Prontamente afferrò un fucile che portava con se e sparò un colpo preciso. Dalla canna uscì una rete che ampliandosi in corsa, catturò l'animale.

Il pesce, stranamente non oppose resistenza, così gli fu facile portarlo verso l'uscita.

Quando finalmente uscì, vide il padre che catturava nello stesso modo un'altro esemplare. Era proprio il loro giorno fortunato.

In fine tornarono in barca, tolsero le tute e si batterono un cinque in segno di vittoria.

tornati a casa, trasferirono le bestie in un enorme vascone sul retro accennando a cosa avrebbero fatto di loro l'indomani mattina.

Stanchi, dopo una doccia, una cena veloce e considerazioni sui baci ricevuti da entrambi da strane donne bianche come la morte, andarono a letto.

I due si svegliarono riposati e dopo aver abbattuto le creature, iniziarono presto con il lavoro di imbalsamazione per uno e desquamazione ed eviscerazione per l'altro.

Ci misero tutta la giornata e alla fine, ad un passo dal tramonto, accesero un fuoco in giardino. Uno dei pesci era in posa nel grande ingresso, messo apposta per impressionare gli ospiti, l'altro infilzato sullo spiedo sopra la brace.
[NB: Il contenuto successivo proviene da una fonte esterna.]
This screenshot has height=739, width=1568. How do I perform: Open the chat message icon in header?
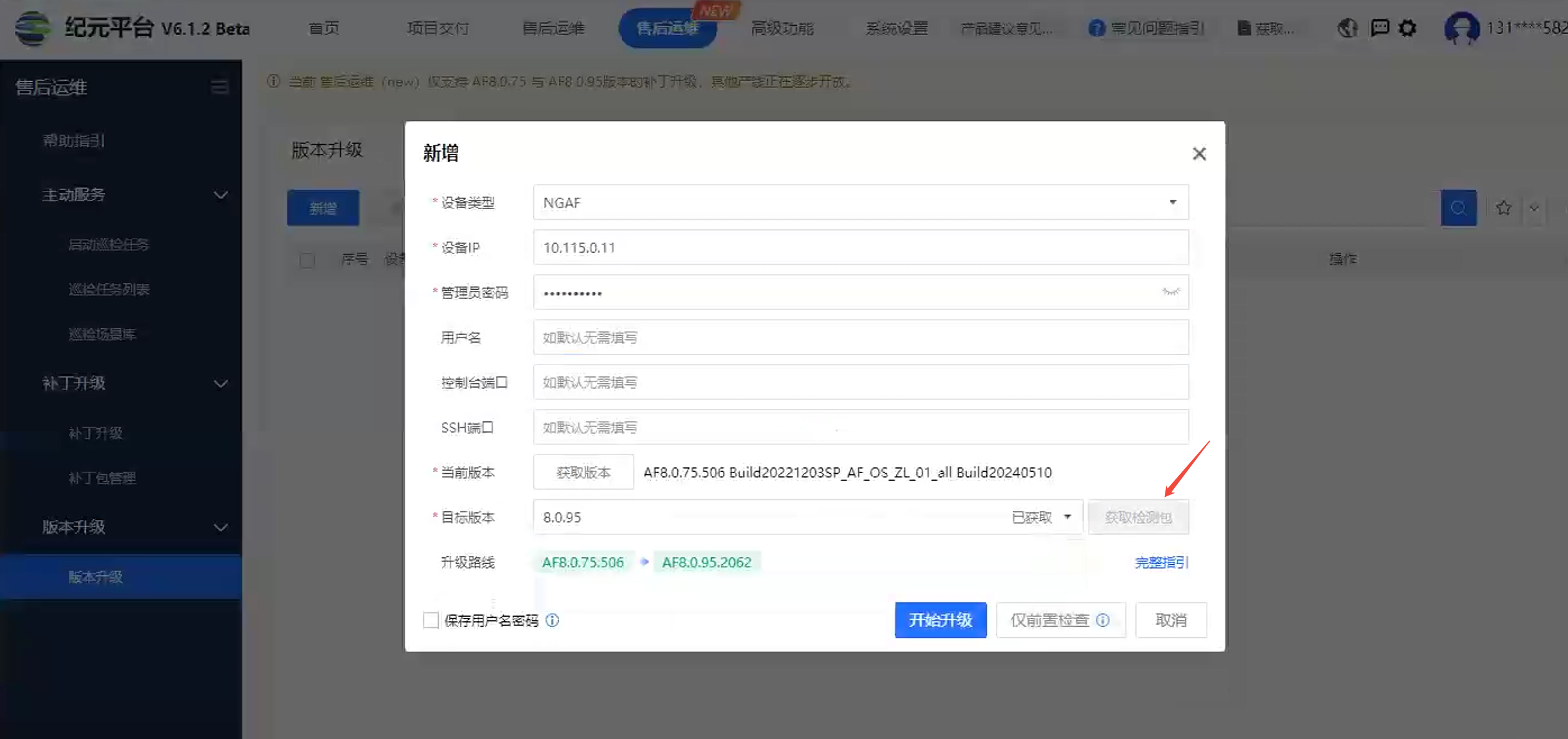(x=1379, y=28)
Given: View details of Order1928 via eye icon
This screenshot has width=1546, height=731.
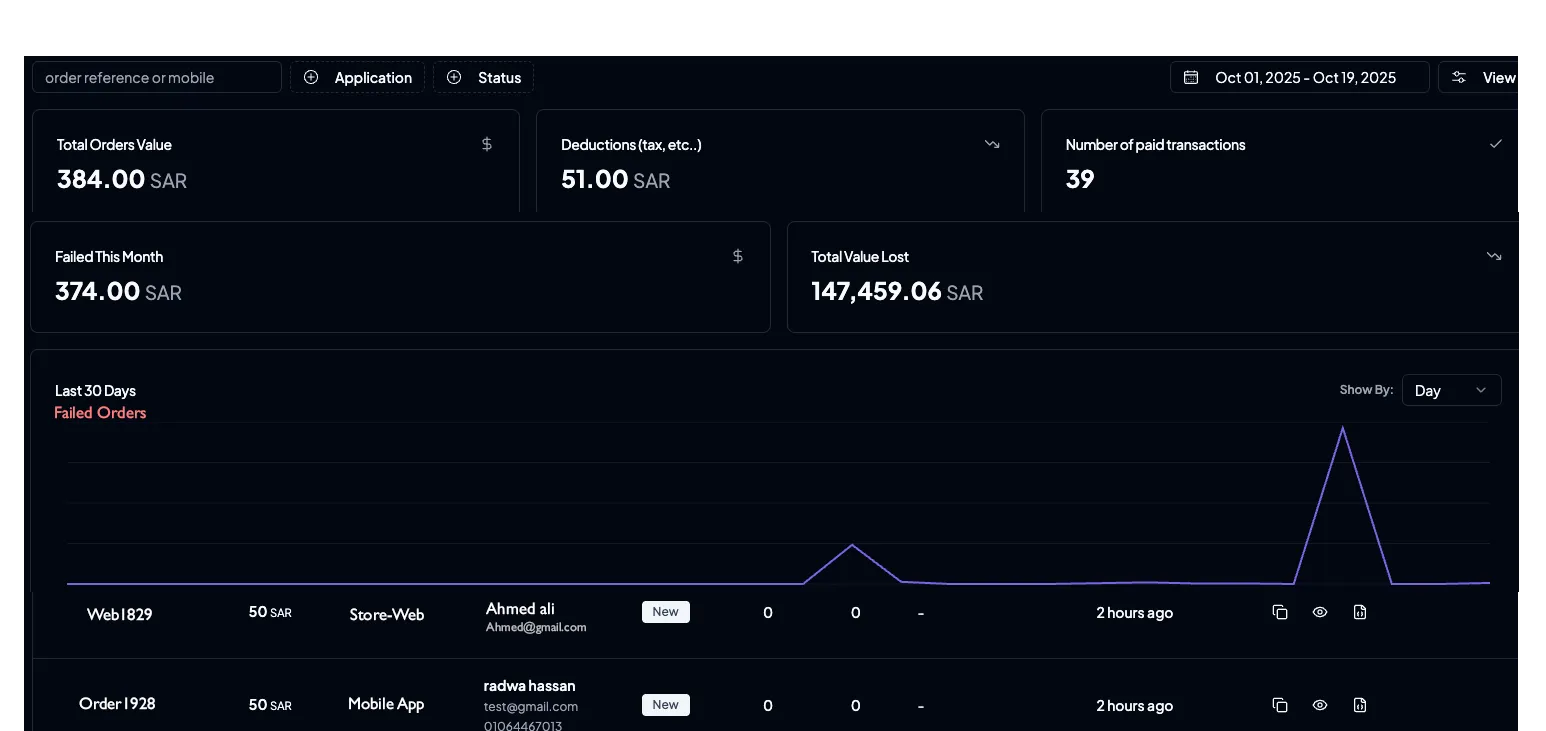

Quando erano ormai le nove di sera, l'amico barista si presentò a casa loro con una bottiglia di spumante in mano.

Sorridenti, senza dire una parola lasciarono a lui l'onore di prendere la prima parte.

Gli piacque talmente che, senza più prestare attenzione ai padroni di casa, preda della fame continuò a mangiare ininterrottamente.

I due uomini, nel buio, si allotanarono e si diressero verso una vicina spiaggia deserta. A riva si tolsero gli indumenti maschili che avevano portato dalla mattina e le due donne diafane, finalmente nude si rituffarono in mare raggiungendo oscure profondità.